Los tiempos de la academia

Oscar López Pulecio

Gobiernos de toda clase alrededor del mundo han utilizado el tema de la educación como una bandera de campaña. Es una verdad de perogrullo que una sociedad educada tiene más posibilidades de generación de bienestar que una que no lo sea, y que entre más educada esté más posibilidades tiene. Las estadísticas de desempleo en Colombia indican que el perfil típico del desempleado es un joven urbano de poca educación, y que allí se concentran el grueso de los desempleados. Pero la educación es un proyecto costoso a largo plazo cuyos réditos políticos inmediatos son difíciles de medir, frente a decisiones de impacto inmediato como las obras públicas o la seguridad nacional. 
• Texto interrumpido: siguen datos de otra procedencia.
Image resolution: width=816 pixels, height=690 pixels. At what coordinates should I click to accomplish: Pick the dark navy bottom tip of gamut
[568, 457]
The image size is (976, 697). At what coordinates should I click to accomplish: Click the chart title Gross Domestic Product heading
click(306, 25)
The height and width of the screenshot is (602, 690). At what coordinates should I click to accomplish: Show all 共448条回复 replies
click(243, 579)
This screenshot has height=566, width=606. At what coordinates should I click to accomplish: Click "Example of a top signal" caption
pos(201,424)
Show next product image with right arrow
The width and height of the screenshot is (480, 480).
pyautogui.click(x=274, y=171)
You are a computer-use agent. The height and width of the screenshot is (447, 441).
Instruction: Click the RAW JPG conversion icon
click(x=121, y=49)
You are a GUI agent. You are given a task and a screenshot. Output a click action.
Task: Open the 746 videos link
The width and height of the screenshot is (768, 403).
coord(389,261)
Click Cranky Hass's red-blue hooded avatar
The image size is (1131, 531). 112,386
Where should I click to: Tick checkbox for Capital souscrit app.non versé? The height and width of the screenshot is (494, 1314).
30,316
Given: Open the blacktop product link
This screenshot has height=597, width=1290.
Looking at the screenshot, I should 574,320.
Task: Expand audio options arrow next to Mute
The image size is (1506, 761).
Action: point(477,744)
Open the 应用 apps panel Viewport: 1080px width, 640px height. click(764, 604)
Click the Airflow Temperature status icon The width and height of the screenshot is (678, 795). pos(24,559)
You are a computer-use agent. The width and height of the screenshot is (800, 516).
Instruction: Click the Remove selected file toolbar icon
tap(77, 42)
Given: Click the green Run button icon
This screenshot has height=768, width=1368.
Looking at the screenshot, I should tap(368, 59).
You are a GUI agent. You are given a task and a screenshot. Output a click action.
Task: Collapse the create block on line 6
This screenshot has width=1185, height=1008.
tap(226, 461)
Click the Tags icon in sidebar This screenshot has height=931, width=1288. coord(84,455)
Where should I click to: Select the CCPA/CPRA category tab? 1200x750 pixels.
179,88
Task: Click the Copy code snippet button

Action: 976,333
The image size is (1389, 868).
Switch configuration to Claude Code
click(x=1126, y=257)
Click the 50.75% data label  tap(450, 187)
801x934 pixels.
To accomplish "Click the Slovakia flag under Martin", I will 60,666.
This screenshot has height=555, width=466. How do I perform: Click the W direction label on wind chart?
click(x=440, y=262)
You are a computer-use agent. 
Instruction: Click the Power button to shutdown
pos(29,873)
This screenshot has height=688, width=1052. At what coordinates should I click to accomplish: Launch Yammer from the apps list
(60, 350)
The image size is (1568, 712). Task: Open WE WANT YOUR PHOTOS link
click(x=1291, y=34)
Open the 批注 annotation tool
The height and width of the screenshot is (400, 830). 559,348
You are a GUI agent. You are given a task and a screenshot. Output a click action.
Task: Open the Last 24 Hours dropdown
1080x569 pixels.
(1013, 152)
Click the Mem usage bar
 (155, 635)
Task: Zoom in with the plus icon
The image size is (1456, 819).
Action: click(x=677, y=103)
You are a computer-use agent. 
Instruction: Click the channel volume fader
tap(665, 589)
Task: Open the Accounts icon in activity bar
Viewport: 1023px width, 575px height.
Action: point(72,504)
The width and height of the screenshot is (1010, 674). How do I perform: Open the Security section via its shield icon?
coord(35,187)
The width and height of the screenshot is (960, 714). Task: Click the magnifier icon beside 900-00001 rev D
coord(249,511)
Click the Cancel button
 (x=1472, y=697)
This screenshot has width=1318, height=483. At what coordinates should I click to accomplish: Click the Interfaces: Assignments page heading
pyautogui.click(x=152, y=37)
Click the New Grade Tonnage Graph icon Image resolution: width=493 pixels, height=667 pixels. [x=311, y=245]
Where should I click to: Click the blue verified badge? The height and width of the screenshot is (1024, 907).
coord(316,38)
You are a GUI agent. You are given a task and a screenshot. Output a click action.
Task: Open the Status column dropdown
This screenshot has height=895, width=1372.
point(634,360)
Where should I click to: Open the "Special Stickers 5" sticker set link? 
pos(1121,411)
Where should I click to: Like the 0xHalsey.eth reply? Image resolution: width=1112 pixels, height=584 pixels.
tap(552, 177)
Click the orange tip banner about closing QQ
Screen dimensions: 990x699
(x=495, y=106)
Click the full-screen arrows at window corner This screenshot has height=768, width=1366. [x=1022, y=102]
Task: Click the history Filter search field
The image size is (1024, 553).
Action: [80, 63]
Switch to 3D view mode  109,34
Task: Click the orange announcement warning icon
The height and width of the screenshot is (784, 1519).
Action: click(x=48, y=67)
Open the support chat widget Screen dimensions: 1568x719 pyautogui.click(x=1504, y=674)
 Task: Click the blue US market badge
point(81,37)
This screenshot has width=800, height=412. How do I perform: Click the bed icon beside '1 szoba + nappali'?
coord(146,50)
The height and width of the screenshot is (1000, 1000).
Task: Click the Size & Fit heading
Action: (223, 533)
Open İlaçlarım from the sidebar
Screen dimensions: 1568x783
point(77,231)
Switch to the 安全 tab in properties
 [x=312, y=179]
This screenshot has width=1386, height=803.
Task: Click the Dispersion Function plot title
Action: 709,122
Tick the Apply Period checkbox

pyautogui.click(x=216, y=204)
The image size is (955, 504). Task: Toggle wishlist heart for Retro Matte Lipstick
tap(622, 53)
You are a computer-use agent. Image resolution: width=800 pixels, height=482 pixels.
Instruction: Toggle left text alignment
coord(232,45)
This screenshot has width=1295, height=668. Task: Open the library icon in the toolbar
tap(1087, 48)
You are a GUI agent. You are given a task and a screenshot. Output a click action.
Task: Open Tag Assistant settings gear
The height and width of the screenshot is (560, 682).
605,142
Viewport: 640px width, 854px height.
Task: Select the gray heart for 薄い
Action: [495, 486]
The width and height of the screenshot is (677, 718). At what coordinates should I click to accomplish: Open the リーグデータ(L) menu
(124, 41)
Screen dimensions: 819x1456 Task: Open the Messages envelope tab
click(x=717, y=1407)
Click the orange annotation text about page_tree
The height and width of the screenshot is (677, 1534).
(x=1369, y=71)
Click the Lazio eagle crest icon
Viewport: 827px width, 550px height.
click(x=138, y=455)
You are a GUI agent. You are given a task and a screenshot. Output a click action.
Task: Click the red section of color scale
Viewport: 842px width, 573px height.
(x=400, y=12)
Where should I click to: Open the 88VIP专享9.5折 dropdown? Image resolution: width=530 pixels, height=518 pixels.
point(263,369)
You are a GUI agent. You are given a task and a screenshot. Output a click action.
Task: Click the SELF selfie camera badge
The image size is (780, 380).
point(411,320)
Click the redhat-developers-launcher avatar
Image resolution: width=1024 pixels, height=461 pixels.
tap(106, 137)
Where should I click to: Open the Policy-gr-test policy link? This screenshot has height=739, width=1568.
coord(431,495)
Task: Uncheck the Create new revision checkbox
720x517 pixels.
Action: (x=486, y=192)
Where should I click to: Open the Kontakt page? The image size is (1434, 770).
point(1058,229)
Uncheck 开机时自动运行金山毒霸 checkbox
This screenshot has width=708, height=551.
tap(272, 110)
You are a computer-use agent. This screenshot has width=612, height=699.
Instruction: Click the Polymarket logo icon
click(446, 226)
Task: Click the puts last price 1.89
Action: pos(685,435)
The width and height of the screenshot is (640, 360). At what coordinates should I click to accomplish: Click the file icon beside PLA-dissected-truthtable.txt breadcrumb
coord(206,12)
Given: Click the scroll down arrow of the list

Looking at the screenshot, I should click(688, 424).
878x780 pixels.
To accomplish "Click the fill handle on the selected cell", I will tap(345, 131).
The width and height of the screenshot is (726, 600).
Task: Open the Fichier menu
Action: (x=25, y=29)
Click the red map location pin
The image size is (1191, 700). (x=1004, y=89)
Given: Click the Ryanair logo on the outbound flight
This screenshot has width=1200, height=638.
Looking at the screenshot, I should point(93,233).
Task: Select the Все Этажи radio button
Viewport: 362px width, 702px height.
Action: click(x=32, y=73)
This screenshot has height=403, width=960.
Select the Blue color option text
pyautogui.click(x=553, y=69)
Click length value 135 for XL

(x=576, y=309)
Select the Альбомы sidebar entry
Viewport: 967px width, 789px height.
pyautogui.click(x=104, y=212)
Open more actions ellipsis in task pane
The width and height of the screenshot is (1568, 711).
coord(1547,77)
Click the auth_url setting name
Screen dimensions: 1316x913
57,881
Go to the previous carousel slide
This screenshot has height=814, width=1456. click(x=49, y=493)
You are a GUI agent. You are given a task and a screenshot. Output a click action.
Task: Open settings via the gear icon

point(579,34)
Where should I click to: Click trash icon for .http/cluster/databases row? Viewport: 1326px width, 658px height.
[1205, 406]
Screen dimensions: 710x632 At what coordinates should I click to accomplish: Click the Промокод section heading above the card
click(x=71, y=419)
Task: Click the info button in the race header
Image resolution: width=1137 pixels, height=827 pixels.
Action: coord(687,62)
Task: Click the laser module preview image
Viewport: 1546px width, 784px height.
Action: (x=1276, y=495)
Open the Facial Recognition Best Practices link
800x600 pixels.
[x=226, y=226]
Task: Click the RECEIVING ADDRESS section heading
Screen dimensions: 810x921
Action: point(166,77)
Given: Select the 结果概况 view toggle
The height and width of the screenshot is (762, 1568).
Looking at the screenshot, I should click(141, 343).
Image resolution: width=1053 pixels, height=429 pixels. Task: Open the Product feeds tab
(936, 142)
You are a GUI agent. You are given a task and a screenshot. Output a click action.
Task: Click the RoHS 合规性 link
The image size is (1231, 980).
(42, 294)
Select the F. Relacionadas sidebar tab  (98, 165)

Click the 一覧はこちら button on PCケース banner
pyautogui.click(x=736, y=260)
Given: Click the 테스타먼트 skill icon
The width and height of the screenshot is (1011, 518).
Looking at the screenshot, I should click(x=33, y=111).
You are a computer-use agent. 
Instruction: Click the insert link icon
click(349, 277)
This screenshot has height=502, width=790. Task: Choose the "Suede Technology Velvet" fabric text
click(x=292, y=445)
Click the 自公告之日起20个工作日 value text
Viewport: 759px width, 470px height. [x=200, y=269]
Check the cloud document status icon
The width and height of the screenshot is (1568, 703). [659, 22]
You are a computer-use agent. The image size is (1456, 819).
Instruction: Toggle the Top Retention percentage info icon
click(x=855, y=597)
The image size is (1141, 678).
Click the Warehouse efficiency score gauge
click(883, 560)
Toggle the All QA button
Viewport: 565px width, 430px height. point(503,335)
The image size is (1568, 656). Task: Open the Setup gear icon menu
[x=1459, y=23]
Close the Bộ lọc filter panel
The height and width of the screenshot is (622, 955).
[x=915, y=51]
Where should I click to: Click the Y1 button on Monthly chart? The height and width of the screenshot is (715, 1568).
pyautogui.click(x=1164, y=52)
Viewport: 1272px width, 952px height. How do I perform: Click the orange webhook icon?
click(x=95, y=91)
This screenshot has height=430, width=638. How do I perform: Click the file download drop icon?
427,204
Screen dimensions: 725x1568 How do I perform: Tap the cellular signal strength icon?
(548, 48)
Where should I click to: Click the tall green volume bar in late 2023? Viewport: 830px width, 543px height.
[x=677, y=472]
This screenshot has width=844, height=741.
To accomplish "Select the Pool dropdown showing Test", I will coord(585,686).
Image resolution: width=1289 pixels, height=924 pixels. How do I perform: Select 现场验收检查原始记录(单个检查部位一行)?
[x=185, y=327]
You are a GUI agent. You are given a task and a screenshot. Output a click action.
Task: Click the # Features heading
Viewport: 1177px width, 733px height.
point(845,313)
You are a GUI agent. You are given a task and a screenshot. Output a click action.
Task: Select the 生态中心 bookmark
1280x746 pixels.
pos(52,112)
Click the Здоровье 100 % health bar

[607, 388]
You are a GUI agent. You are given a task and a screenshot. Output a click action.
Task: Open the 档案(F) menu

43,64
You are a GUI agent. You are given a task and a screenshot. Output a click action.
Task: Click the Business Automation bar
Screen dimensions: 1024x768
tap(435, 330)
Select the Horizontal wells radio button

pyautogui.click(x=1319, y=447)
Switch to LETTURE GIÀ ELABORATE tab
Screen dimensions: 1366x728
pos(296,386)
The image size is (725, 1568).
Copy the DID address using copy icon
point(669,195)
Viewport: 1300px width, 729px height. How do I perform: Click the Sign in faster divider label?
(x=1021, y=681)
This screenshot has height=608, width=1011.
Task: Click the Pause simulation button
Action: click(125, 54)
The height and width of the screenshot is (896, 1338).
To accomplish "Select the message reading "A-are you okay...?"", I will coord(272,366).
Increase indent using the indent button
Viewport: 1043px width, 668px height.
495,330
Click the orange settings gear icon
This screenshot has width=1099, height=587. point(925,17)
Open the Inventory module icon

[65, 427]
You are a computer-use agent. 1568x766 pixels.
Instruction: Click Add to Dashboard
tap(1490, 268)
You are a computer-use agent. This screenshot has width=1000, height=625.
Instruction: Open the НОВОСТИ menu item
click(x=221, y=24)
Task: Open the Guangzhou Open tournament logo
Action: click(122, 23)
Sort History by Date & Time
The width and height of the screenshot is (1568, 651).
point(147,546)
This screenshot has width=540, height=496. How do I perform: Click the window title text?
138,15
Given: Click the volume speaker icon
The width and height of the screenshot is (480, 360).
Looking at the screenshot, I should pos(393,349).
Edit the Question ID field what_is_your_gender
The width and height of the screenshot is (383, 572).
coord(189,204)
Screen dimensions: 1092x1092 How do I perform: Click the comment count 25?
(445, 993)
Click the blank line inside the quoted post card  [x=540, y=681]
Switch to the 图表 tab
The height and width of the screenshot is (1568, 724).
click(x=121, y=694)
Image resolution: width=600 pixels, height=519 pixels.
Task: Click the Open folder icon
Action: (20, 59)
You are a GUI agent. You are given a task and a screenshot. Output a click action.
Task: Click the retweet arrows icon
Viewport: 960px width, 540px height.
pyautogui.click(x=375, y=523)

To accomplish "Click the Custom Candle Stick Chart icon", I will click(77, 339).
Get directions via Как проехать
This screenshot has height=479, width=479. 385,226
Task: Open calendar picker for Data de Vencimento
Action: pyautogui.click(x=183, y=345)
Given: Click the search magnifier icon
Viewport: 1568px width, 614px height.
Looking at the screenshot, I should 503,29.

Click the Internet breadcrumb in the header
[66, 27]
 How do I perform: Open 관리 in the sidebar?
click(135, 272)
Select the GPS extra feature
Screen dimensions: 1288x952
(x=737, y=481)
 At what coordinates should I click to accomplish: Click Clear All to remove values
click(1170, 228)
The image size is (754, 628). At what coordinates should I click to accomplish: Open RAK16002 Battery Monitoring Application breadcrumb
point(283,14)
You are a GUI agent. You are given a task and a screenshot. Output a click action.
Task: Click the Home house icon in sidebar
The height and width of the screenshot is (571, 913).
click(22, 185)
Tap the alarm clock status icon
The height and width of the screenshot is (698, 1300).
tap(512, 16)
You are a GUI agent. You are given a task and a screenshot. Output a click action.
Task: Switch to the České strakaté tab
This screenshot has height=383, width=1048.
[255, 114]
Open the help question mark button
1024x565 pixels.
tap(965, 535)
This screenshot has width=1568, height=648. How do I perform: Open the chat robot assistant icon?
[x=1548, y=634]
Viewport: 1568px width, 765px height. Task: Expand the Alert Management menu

Cuando se promulgó la Constitución de 1991, la cual consagró un estado social participativo, garantista de los derechos sociales, incluyó entre esas garantías la autonomía universitaria, la cual era una consecuencia obligada de los principios que alentaban la nueva carta política. La ley 30 de 1992 desarrolló ese y otros aspectos de la educación superior y su articulado fue en sí mismo resultado de un amplio debate académico en el que se presentaron concepciones pragmáticas sobre cómo debería organizarse la universidad, tanto como concepciones intelectuales, sobre su deber ser, sus principios fundamentales, su capacidad crítica, su responsabilidad social, la educación integral, todo ello basado en la autoregulación. 

Innovadora en su momento, dieciocho años después, se hace necesaria una revisión, que la ponga al día con la enorme transformación que ha sufrido la creación y transmisión del conocimiento en esos años. Una sociedad que ha desbordado los campus universitarios, que ha adquirido las más sofisticadas metodologías, que ha roto las fronteras entre instituciones y disciplinas, que ha multiplicado sus costos, forzada a incorporarse responsablemente al mundo globalizado, requiere de una norma que satisfaga esas exigencias. Pero un tema de esa naturaleza sólo puede ser tratado con un proceso similar a como se hizo la ley vigente: a través de un proceso de consulta y análisis con las comunidades académicas de todo el país, que permita identificar las muy diferentes necesidades sentidas de universidades públicas y privadas, nacionales y territoriales, y demás instituciones de educación superior. Los temas que reformaría el proyecto gubernamental, preparado por el Ministerio de Educación, cuya radicación en el Congreso se espera para el segundo semestre de este año, y cuyo texto no se ha hecho público, serían: mayor financiamiento y nuevas fuentes de recursos, desarrollo y flexibilización del sistema, aseguramiento de la calidad y mejoramiento de la gestión, fomento a la internacionalización, relaciones con la sociedad, y fortalecimiento de la institucionalidad. En cada uno de ellos hay ciertamente mucha tela para cortar. 

Lo único que no ha cambiado ni debe cambiar es la autonomía universitaria misma, sin la cual no puede hablarse de una sociedad libre, democrática y participativa, donde la educación ha pasado de ser un servicio público a ser un bien público, es decir un patrimonio colectivo. Y como consecuencia, tampoco ha cambiado el derecho de las universidades a participar, de modo intenso y en el plazo que requiera un asunto tan delicado, en el debate sobre cómo debe ser la educación universitaria en Colombia. Parecería que los tiempos pausados de la academia no están coincidiendo, en este caso, con los tiempos afanosos del Gobierno.